- Sahni Location in Punjab, India Sahni Sahni (India)
- Coordinates: 31°20′00″N 75°52′00″E﻿ / ﻿31.33333°N 75.86667°E
- Country: India
- State: Punjab
- District: Kapurthala

Government
- • Type: Panchayati raj (India)
- • Body: Gram panchayat

Population (2001)
- • Total: 1,264

Languages
- • Official: Punjabi
- Time zone: UTC+5:30 (IST)
- PIN: 144405
- Telephone code: 01824
- Vehicle registration: PB-
- Coastline: 0 kilometres (0 mi)

= Sahni, Punjab =

Sahni is a village near Lakhpur, Tehsil Phagwara, Kapurthala district, in Punjab, India.
The village is also known as Lakhpur Sahni.
This village is located on the road from village Rawal-pindi to village Panchhata.

==Demographics==
According to the 2001 Census, Sahni has a population of 1,264 people.
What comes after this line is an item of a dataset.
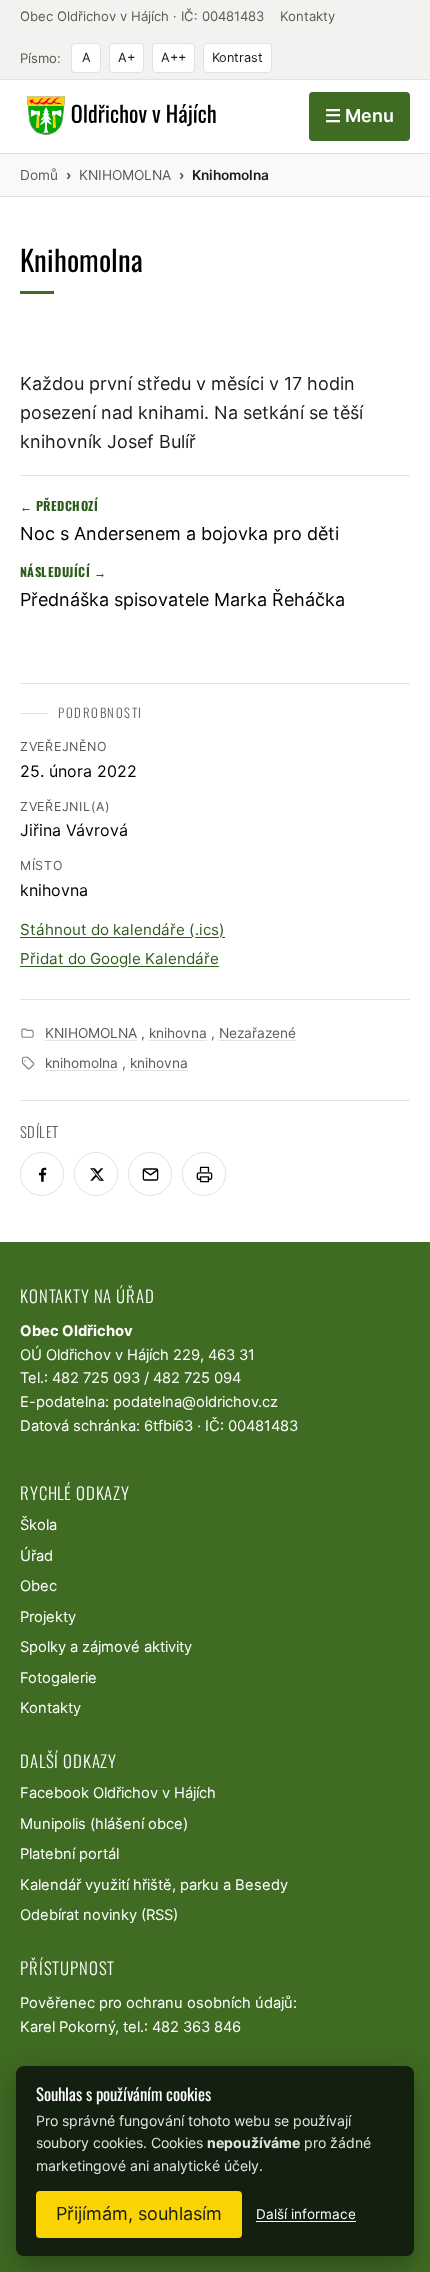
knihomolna (81, 1063)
Neighbouring villages include Lakhpur, Malikhpur, Nasirabad, Rampur Khalyan, Prempur, Harbanspur, Rampur Sunra and Bir Dhadoli.

Sahni is situated on the Phagwara-Hoshiarpur Road. It is 14 km from Phagwara, 29 km from Hoshiarpur, 35 km from Jalandhar and 55 km from Ludhiana. Most of the population belongs to Bangar, Kaushal and Kahlon clans. The village has a Government High School.